PROBLEM TO SOLVE
Put the lines of the material, from the line with "This screenshot has height=764, width=1568." through the line with "Looking at the screenshot, I should (979, 11).", into a Markdown table with the columns Row and Line. Give one numbered row per line and leave out blank lines.

MATERIAL TO PROCESS
********************

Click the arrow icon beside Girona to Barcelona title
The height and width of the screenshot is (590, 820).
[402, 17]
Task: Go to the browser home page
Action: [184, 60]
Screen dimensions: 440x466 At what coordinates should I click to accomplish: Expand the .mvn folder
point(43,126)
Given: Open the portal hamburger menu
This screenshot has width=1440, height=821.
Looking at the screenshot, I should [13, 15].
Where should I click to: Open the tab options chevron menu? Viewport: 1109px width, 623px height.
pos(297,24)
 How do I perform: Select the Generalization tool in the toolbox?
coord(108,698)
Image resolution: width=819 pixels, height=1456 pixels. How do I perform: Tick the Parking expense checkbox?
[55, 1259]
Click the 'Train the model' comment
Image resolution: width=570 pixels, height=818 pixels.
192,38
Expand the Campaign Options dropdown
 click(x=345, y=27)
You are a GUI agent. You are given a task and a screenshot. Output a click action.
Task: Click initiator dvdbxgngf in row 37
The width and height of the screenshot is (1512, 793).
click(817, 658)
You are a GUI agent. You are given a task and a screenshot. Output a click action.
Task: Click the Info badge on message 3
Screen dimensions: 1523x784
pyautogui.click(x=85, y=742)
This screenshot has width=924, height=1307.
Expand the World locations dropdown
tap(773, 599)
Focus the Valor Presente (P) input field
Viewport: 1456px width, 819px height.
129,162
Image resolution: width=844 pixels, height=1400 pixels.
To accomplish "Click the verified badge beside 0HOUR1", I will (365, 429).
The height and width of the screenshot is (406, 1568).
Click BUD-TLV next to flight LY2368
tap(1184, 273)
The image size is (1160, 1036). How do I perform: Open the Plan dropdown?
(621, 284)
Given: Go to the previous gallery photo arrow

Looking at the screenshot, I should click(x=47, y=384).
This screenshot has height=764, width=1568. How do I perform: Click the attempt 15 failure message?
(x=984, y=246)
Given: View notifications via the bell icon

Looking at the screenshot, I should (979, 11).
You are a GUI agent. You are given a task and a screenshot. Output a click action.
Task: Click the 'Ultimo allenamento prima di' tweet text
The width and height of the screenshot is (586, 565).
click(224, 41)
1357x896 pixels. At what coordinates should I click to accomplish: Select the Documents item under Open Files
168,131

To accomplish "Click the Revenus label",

********************

TASK ANSWER
| Row | Line |
|---|---|
| 1 | This screenshot has height=764, width=1568. How do I perform: Click the attempt 15 failure message? |
| 2 | (x=984, y=246) |
| 3 | Given: View notifications via the bell icon |
| 4 | Looking at the screenshot, I should (979, 11). |